En Sıcak Konular

AKP, darbe önergesini destekler!

21 Temmuz 2008 10:10 tsi
AKP, darbe önergesini destekler! "Darbe" ilk kez TBMM gündemine resmen geldi. Bu girişimi başlatan Ufuk Uras, önergeye destek konusunda AK Parti'den umutlu, CHP'den ise...

Nagehan Alçı röportajı:


ERGENEKON soruşturması ve kapatma davası arasında bir yerlere savrulan Türkiye’de herkes kampını belirlemişken, kimi İslamcı kimi de darbeci olarak etiketlenmişken geçtiğimiz çarşamba günü Ufuk Uras çıktı ve 22 imzayla birlikte Meclis’e bir önerge verdi. Bu önerge darbe araştırma komisyonu kurulmasını öngörüyordu.

Son dönemde yapılan en “aklı selim” hareket olan önerge, herhangi bir sonuç getirir mi bilmiyoruz. Ama en azından Meclis’in iradesine karşı olan darbelerin araştırılmasına bizzat Meclis’in ön ayak olması yerinde...

Önergenin Meclis’e gelmesinin ardından cuma günü Cihangir’de Ufuk Uras ile bir araya geldik. Önergeden beklentilerini ve böyle bir dönemde Meclis’te “tek şövalye olmayı” konuştuk.

Uras, önergenin simgesel önemine değindi. “Ayşenur Bahçekapılı ve Nursuna Memecan destek olacaklarını söylüyorlar, Genel Kurul’a geldiğinde destek artacak” dedi ve ekledi: “Önemli olan Meclis’in böyle bir konuda tok bir tavır sergileyebilmesi. Ama maalesef CHP’den hiç destek gelmedi. Umutsuz vaka!”


AKP darbe önergesini destekleyecek ama CHP umutsuz vaka!

Darbe araştırma önergesini Meclis’e sunan ‘şovalye’ Ufuk Uras: AKP demokratik değil, pragmatik bir tavır içinde. Halbuki tam bu dönemde 12 Eylül de dahil olmak üzere bir rejim ve düzen eleştirisi yapmalıyız. CHP ise 301’i destekliyor, Ergenekon’u bırakın, 12 Eylül’ün avukatlığına soyunuyor


21 imza bulup önergeyi verdiniz. Ancak önergeye ne iktidar ne de muhalefet partisinden destek geldi. Bundan sonra ne olacak?

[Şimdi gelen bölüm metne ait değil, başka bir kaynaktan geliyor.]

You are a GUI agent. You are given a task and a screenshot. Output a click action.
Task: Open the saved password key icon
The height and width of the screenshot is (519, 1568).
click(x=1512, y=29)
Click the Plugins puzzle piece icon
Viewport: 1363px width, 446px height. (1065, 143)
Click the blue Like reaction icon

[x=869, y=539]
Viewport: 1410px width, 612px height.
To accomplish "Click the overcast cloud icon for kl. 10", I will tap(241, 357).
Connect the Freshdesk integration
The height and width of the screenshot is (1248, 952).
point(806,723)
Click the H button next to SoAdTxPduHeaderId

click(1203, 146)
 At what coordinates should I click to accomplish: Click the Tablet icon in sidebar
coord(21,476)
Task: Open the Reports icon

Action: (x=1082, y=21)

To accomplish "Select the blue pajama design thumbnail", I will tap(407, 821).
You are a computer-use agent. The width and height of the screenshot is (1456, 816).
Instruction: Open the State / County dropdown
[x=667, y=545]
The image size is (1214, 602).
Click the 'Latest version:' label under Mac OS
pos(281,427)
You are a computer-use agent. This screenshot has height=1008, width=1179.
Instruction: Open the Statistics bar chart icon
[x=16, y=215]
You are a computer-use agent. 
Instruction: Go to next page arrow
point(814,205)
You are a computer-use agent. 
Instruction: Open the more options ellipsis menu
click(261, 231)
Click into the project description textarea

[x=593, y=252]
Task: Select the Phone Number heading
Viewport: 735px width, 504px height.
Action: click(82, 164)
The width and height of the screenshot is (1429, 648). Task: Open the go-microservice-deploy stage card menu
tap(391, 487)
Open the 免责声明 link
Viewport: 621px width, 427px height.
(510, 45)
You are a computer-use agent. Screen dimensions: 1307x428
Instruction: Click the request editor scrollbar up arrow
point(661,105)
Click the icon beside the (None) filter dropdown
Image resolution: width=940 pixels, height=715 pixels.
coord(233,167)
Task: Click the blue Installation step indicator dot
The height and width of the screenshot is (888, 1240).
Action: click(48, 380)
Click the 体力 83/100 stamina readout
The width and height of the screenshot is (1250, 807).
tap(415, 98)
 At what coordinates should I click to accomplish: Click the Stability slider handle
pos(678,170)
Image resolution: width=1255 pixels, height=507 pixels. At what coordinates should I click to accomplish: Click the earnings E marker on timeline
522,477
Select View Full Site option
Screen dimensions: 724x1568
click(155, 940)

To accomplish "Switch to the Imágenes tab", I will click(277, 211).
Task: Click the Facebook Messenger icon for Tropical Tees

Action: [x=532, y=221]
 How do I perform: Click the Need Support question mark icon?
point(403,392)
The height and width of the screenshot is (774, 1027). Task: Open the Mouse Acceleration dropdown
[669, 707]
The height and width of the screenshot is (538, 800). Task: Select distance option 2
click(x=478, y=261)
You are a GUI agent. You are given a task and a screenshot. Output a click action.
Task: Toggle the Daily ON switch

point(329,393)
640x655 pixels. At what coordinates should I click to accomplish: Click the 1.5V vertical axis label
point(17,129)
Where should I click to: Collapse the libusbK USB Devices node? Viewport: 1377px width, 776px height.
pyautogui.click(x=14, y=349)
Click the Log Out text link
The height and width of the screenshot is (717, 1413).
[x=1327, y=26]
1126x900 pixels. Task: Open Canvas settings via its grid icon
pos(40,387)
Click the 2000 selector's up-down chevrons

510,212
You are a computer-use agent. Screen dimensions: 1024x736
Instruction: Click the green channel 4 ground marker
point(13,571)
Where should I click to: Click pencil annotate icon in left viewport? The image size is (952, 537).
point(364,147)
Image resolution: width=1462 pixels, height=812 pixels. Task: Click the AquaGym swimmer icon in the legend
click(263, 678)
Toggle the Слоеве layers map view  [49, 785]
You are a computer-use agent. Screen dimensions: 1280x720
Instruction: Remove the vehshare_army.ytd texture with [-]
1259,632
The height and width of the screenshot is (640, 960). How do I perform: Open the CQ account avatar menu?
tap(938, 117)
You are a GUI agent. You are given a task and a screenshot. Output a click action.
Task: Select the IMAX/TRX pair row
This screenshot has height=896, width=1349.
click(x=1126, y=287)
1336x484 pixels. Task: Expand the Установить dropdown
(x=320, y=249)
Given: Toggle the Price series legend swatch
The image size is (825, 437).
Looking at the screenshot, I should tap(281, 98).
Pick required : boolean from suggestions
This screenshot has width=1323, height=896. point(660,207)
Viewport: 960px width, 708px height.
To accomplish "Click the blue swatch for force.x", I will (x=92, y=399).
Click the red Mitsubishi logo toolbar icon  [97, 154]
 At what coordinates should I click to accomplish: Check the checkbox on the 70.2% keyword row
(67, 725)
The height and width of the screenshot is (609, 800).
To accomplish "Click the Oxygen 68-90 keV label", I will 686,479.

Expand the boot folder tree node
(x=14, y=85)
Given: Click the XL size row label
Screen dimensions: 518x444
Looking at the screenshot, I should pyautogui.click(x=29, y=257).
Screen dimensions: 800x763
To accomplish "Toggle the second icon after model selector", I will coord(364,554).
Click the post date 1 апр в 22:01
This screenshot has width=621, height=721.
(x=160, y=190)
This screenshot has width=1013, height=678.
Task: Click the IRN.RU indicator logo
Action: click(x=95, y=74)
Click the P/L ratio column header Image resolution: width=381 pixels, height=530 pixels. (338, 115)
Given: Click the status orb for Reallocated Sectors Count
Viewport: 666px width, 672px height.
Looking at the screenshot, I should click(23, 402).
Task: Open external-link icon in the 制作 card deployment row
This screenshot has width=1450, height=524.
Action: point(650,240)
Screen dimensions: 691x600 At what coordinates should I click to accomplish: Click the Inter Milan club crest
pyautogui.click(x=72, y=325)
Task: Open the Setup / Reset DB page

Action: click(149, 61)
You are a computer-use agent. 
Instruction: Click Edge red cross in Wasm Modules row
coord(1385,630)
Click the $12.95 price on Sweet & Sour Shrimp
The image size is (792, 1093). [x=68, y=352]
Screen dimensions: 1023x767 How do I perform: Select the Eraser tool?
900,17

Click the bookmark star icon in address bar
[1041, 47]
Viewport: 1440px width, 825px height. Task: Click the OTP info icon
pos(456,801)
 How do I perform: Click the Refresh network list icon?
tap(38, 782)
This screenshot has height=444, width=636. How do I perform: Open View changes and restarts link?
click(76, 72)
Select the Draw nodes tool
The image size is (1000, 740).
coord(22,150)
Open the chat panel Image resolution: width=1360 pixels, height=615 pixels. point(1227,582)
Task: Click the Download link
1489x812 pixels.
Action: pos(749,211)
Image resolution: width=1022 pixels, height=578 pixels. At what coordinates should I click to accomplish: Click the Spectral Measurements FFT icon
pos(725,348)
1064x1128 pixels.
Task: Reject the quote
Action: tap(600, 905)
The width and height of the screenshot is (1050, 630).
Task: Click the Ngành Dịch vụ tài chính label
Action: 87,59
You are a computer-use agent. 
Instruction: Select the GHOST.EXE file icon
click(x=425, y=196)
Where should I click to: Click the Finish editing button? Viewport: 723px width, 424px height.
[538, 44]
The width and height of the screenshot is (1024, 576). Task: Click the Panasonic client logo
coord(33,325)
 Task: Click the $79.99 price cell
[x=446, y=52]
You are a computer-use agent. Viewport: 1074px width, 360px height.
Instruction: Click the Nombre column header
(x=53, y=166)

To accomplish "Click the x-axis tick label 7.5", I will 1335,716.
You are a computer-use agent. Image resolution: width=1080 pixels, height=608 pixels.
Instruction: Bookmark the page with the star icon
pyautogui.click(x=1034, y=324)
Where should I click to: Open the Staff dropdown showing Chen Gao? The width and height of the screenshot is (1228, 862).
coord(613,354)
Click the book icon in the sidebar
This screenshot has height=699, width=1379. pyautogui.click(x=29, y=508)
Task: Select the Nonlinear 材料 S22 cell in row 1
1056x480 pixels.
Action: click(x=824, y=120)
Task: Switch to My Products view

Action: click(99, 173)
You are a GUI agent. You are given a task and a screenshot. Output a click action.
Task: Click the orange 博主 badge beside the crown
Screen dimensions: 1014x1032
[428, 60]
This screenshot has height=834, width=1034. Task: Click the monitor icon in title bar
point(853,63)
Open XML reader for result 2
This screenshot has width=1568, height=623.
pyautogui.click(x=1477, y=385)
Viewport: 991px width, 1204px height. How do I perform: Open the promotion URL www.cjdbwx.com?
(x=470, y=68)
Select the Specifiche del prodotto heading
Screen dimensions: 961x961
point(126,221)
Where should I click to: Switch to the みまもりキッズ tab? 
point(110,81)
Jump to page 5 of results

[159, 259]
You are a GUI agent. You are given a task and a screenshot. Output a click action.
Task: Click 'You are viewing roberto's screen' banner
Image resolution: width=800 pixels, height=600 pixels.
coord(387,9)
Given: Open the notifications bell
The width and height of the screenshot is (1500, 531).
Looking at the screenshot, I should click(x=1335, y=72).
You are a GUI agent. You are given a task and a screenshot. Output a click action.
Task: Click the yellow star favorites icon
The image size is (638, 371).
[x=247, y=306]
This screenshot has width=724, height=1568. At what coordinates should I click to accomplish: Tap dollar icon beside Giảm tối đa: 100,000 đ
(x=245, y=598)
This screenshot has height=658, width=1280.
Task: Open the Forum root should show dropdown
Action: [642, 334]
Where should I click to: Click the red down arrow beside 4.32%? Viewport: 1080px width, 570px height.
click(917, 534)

Bu önerge bir turnusol kağıdı oldu, demokrasi sınavı oldu. Seçimlerde ‘Meclis’e Ufuk gerek!’ demişlerdi, ben de ‘Meclis’e darbe araştırmaları gerek’ diye bunu tamamladım. Meclis’in simgesel bir duruş sergilemesi önemli.


Bir sonraki adım ne?

Önerge genel kurula gelirse orada milletvekillerinin destekleme şansı hâlâ var. Bir dizi vekil genel kurula geldiğinde destekleyeceklerini söylüyor.

KAPI KAPI DOLAŞMADIM


Şimdi neden desteklememişler de genel kurulda destekleyecekler?

Anladığım kadarıyla kapalı bir grup kararı var. Ben de tek tek hepsini dolaşmadım. Grup başkanlarıyla görüştükten sonra ayrıca milletvekillerine gitmedim. Bana doğru gelmedi ama ‘Niye gelmedin?’ diyen oldu.


Önergeye desteğin az olmasının altında lider sultasının da etkisi var mı? Vekiller kalıp halinde hareket etmeye mi alışık?

Evet, insanlar izin almadan tuvalete bile gidemeyecek hale getirilirse maalesef böyle bir biat kültürü yaygınlaşıyor. Yurtdışından gelenler bana soruyorlar, grup toplantılarında lider içeri girince neden herkes ayağa kalkıyor diye. ‘Böyle bir şeyi biz en son ilkokulda yapmıştık’ diyorlar.


Komisyon kurulduktan sonra ne oluyor? Bilgi kaynaklarına ulaşmak için yeni kanallar mı yaratılıyor?

Siz o alanda istediğiniz bilgiyi alabilme imkanına sahip oluyorsunuz. Ama tabii dedektif değiliz. Burada simgesel duruş önemli.


22 imzanın içinde kimler var?

DTP’liler artı Hamit Geylani ve ben varız.


Destekleyeceklerini söyleyenler kimler?

İktidar partisinden Ayşenur Bahçekapılı ve Nursuna Memecan geldi, ‘Önceden bilsek destek olurduk. Genel Kurul’da destekleyeceğiz’ dediler. Başkaları da var ama CHP’den gelen olmadı.

ARINÇ MAZERET YARATIYOR


Bülent Arınç başta olmak üzere bazı iktidar partililer ‘yargıya intikal etmiş bir konuda önerge doğru olmaz’ dediler. Gerekçelerinde haklılık payı var mı?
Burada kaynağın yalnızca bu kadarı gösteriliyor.